Marian McCown followed and served until William C. Edwards came in 1934. W. C. Edwards served until his retirement in 1966.
In the 1920s, the school year was five months beginning about October and salaries were $25.30 per month.
In 1948, consolidated schooling began in Halifax County when Booker T. Washington High School of South Boston was merged into the Halifax Training School in the town of Halifax. This merger and other expansion at the training school site was influenced by Dr. Fred M. Alexander, State Supervisor of Negro Education, State Department of Education, and Dr. Sidney B. Baff, State Superintendent of Public Instruction.
An addition to the “T” shaped building forming the “H” shape was completed in 1948 to accommodate the children from Booker T. High School. Later, the vocational and agriculture building was completed.
In 1955, the two-story building just south of the “H” shaped building was completed. It gave Black children their first official cafeteria, a gymnasium, expansive library, fully equipped science laboratory and authentic home eco-nomics class space.
Following an evaluation of the school and its program in 1951, William C. Edwards, the principal, requested permission from the board to change the name of the school and was instructed to make the plans for such change. The preparation began including informing all of the Black citizens and soliciting their support and approval. At least 10 names, some of them local persons, were originally proposed.
The list was narrowed to the following two: Doctor Charles D. Drew and Mary M. Bethune. In a meeting of Black representatives these two names were voted on. The vote was a tie, 6-6.
The principal broke the tie when he voted for Mary M. Bethune. With the tie broken, Dr. Leon V. Ragland moved that this name be submitted to the board as a unanimous choice. The name of the high school for Black children was changed in 1956. On Jan. 15, 1956, it was officially dedicated as Mary M. Bethune High School of Halifax County. In the 50s, it was “the state’s largest rural Negro high school.”
After W. C. Edwards retired in 1966, Lazarus Bates became principal until integration took place in 1969. Following integration, Bates served as principal until he retired in the same building of the integrated junior high school. After integration in 1969, the school became the Halifax County Junior High School and served the entire county school population until the 1979-80 school year.
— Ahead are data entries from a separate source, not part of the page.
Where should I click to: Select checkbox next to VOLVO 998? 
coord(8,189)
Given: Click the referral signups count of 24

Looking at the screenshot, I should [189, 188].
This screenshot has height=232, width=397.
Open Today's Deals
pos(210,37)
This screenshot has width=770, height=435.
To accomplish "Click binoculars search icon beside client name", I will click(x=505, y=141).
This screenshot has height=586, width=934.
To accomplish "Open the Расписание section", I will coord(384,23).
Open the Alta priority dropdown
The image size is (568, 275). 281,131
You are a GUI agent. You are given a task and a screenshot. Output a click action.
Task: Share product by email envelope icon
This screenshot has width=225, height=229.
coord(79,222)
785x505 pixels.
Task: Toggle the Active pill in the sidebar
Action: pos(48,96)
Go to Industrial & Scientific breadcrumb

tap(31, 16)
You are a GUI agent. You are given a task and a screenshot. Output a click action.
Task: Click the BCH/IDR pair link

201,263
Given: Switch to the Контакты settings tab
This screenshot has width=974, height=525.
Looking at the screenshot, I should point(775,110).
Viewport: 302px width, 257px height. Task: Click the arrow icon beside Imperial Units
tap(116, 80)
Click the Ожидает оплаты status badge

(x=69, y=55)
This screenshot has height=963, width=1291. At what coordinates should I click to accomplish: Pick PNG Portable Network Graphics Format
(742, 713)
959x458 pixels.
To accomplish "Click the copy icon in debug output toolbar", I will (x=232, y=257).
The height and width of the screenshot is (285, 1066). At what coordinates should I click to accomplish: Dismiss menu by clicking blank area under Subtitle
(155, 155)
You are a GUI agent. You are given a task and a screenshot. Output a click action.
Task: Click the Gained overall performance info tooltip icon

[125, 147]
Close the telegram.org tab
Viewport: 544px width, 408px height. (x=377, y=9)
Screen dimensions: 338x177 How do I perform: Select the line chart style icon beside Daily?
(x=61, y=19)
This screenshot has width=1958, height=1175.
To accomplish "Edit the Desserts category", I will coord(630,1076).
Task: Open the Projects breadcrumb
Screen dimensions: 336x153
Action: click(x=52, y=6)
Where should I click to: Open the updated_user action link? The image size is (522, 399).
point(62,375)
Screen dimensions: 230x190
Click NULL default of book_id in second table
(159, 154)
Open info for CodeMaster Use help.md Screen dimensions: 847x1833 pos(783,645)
During a visit to his former high school — after integration — Emmett O. Green, class of 1956, discovered a need to preserve the school’s history of education in Halifax County. He had a vision of forming an alumni association.
Green called other graduates from Halifax County living in the Washington metropolitan area and shared his concerns regarding the forming of an alumni association.
On Saturday, July 28, 1973, the first official meeting of the Mary M. Bethune Alumni and Associates was held in Washington, D.C.
Those present at the first meeting were Emmett and Pam Green, Agnes and Von Poindexter, Mary and Richard Lee, Jean Coleman Contee, Faye Brewer Taylor, Phyllis Pannell Wilkerson, Rose Crawley Adams, Geraldine Sadler Washington, J.P. Logan and John Lee. Green was elected president.
Area chairpersons from 16 cities and towns were appointed to coordinate the first reunion that was held on Saturday, June 29, 1994. There were over 1,000 in attendance. It was decided that the next reunion would be held in 1976 and every other year thereafter.
The executive board met in 1975 and made the decision that membership fees will be $10 a year. Major objectives of the association were to encourage alumni in various areas to establish local Mary M. Bethune Alumni Chapters, to establish a Bethune Scholarship, to establish a historical Mary M. Bethune Trophy Case and to finance a history book.
The book, “The History of the Education of Black Citizens in Halifax County: 1866-1969,” written by W.C. Edwards, Preston M. Royster and Bates, was published in 1979. Copies are still available.
Membership of the Mary M. Bethune Alumni and Associates will consist of persons who attended Bethune or other high schools which were established for educating Black residents of Halifax County, persons employed in these schools, spouses of the above and other residents of Halifax County-South Boston who are interested in affiliating and assisting in implementing the purposes and objectives of this organization.
The alumni association’s main objective was to award scholarships to local high school students regardless to race, creed or color. Because of this objective, in 1978 the Mary M. Bethune Scholarship Foundation Inc. was formed.
The foundation is a separate 501(c)3 non-profit, tax-exempt organization that has as its goal to raise $500,000 in sustaining funds.
These sustaining funds are needed to ensure scholarships are continued for years to come.